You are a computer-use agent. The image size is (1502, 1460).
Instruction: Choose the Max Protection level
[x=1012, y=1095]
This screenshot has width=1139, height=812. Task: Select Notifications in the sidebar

----

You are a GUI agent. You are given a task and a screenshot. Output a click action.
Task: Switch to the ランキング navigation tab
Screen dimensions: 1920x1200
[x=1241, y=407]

----

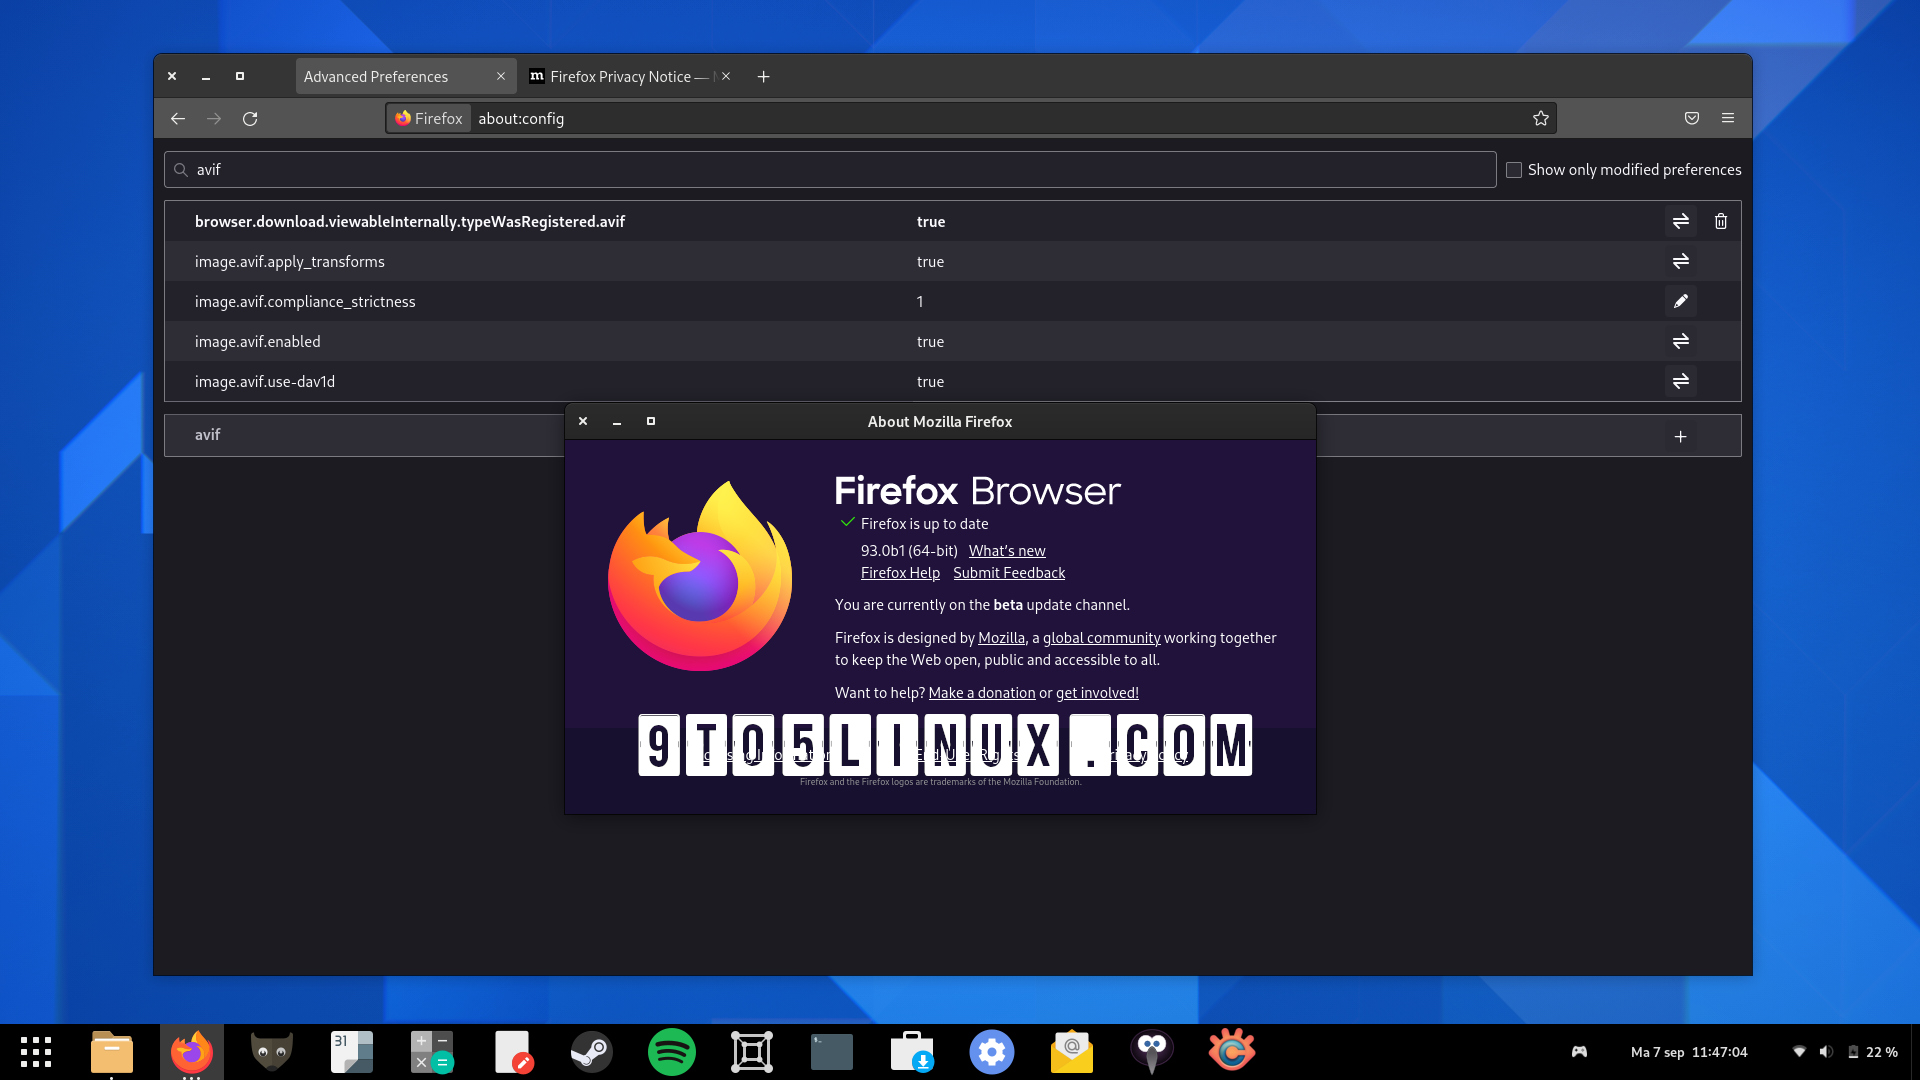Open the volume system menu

----

• [THE TASK]: Put the lines from the one containing "You are a computer-use" through the one containing "This screenshot has", both included, into a Markdown table with the columns Number and Text, numbering each line and skipping any blank ones.

• [REPLY TO THE TASK]:
| Number | Text |
|---|---|
| 1 | You are a computer-use agent. The image size is (1502, 1460). |
| 2 | Instruction: Choose the Max Protection level |
| 3 | [x=1012, y=1095] |
| 4 | This screenshot has width=1139, height=812. Task: Select Notifications in the sidebar |